Blood and Marrow Transplantation
Also known as: blood and or bone marrow transplant, hematopoietic stem cell transplant.
What is blood and marrow transplantation?
The Hematopoietic stem cells are the cells within the bone marrow that produce new blood for the body. A blood or bone marrow transplantation is a procedure of replacing bone marrow which is either not producing blood cells, producing abnormal cells or replaced by abnormal cells. It is also used to replace missing enzymes or other proteins from inside the blood cells.
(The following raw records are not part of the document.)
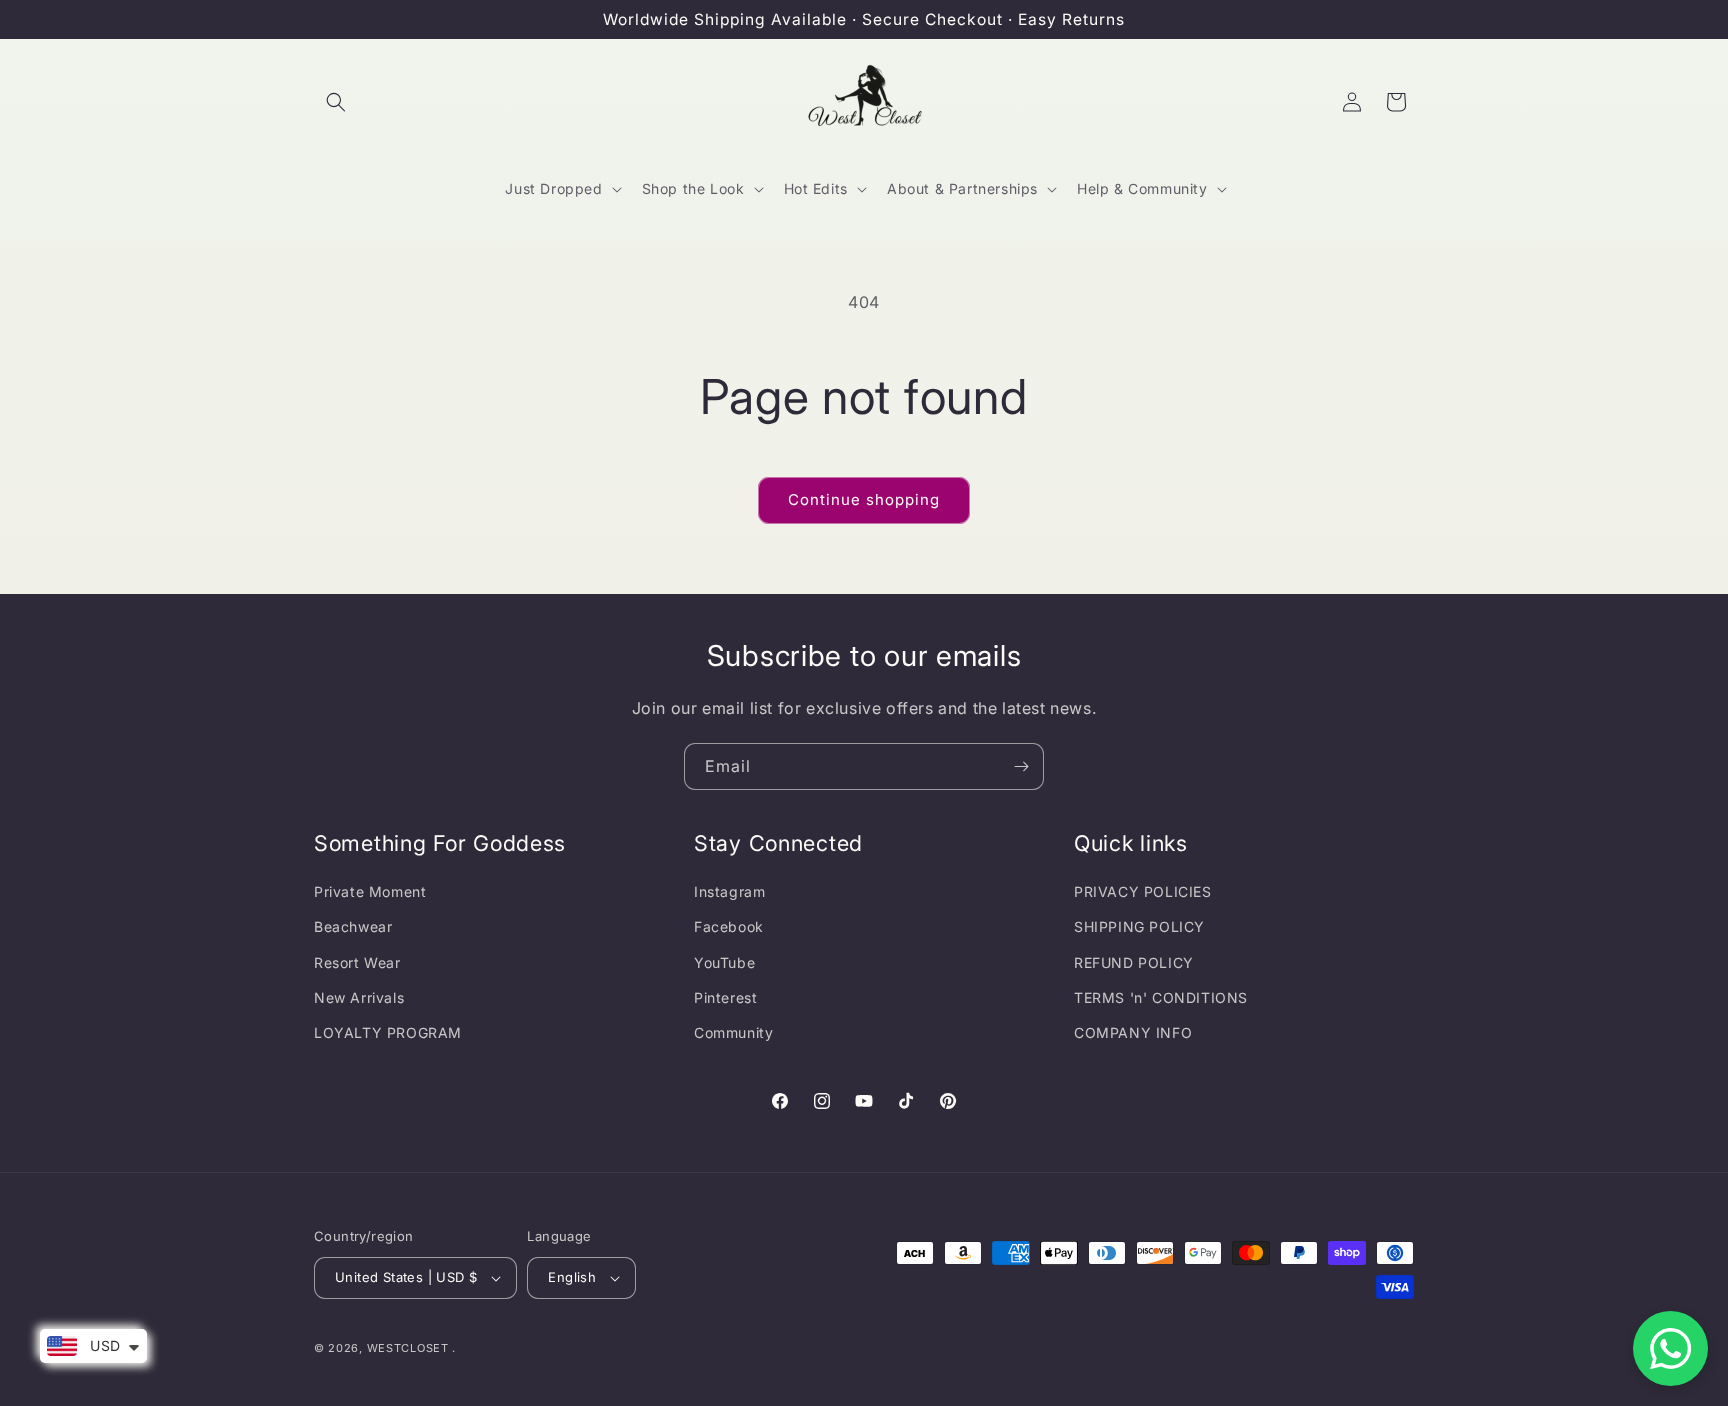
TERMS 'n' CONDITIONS (1161, 997)
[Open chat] (1670, 1348)
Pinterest (725, 997)
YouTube (724, 962)
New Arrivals (359, 997)
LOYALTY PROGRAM (388, 1032)
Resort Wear (357, 962)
What happens during the procedure?
First, the body has to be prepared for the new Hematopoietic stem cells from the blood or the marrow. This is done with medication that either destroy or decrease the blood cells. Then the Stem Cells for blood or marrow are being infused through the IV without surgery (similar to blood transfusion). Following the infusion there will be several weeks before the new bone marrow is working, during which you will have to stay in the hospital to monitor for possible complications. Following recovery from the transplant, you will be discharged from the hospital, but will have to continue and be be monitored by the medical team. The immune system will take a few months to recover, so you will get specific instructions regarding food, activity and exposure during the months following the transplant.
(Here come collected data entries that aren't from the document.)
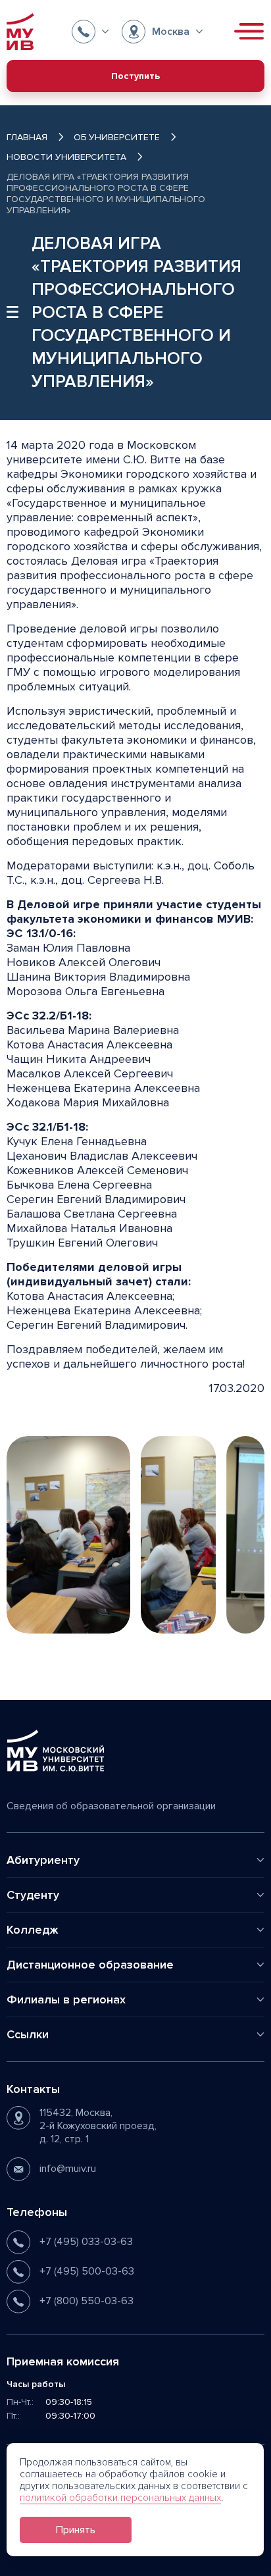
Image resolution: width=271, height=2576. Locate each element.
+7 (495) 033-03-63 (86, 2241)
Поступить (135, 76)
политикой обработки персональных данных (120, 2498)
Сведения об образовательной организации (111, 1806)
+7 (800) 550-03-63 (86, 2300)
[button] (90, 31)
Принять (75, 2530)
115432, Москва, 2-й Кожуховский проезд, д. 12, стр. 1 (98, 2126)
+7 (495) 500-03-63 (86, 2271)
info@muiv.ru (67, 2168)
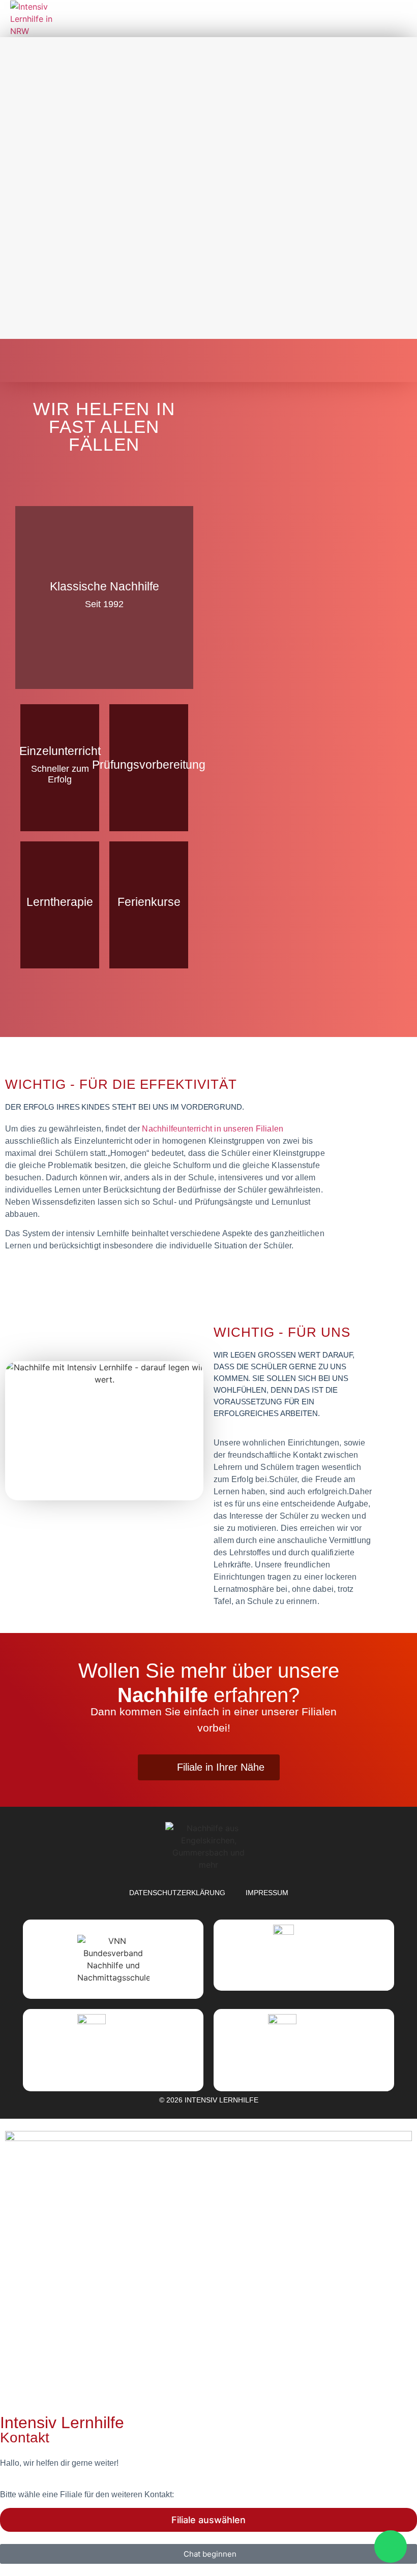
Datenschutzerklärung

Is any special preparation needed?
A number of tests, and procedures are required in order to prepare for the actual blood and marrow transplantation.
What are the risk factors?
A weakened immune system, infections, stem cell rejection, nausea, vomiting, diarrhea, mouth sores, skin rashes, hair loss, liver damage and other organs damage are all possible complications of blood and marrow transplantation. Patients typically have to stay in the hospital for several weeks or months to ensure that the transplant was successful.
There are specific risks that are associated with certain types of transplant. Such as patients who receive the marrow from another individual, may develop graft-versus-host disease.